→ What you will do
All entries below need to be written out exactly, but without their pictures.

---

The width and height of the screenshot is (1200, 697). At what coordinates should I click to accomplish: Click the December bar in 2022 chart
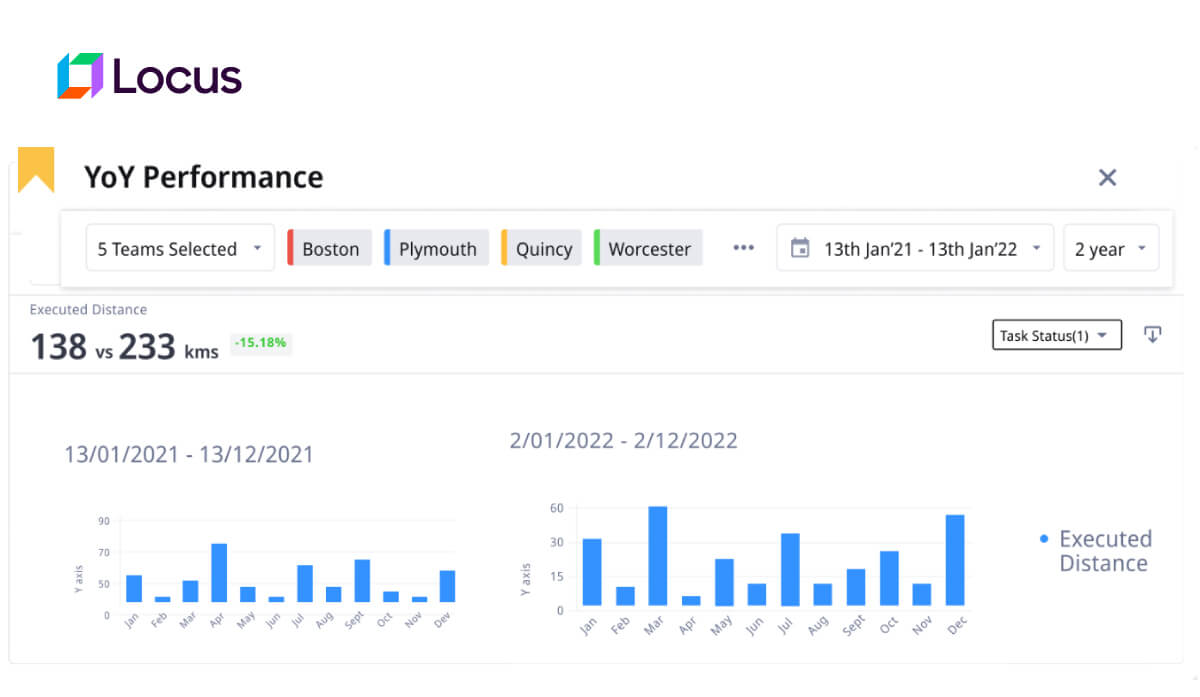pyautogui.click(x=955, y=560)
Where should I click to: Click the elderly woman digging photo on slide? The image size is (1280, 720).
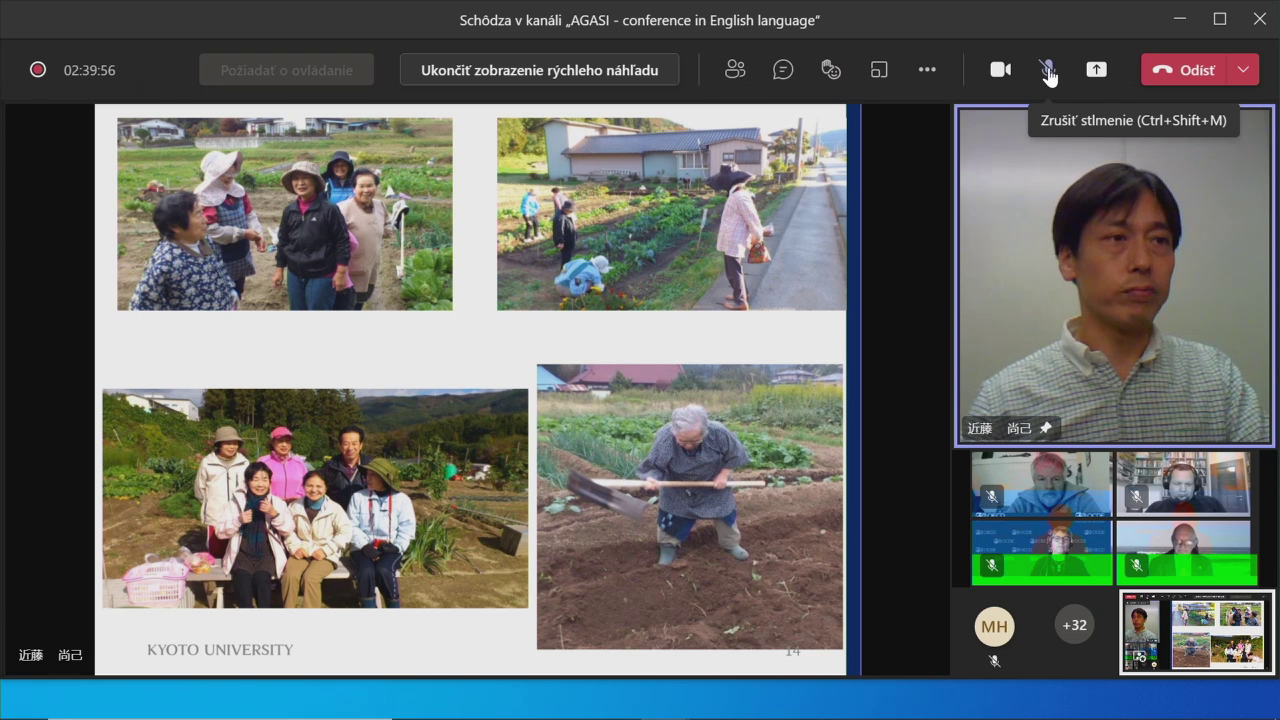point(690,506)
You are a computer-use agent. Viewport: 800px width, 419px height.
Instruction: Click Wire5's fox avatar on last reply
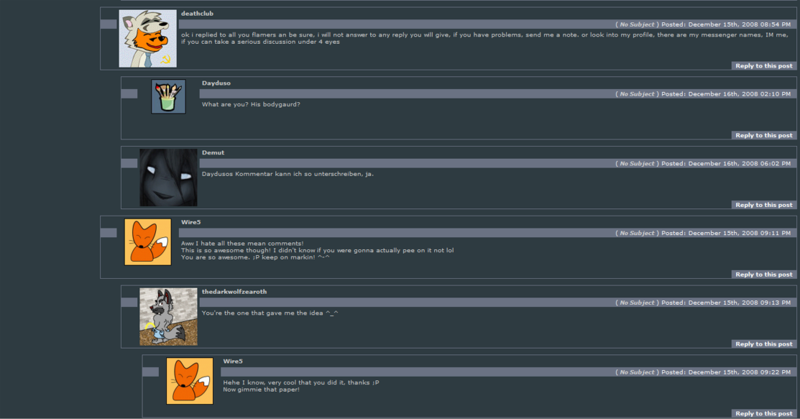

---

→ Written solution
The width and height of the screenshot is (1200, 697). At what coordinates should I click to accomplish: Click the December bar in 2022 chart
pyautogui.click(x=955, y=560)
Where should I click to: Click the elderly woman digging photo on slide? The image size is (1280, 720).
point(690,506)
You are a computer-use agent. Viewport: 800px width, 419px height.
Instruction: Click Wire5's fox avatar on last reply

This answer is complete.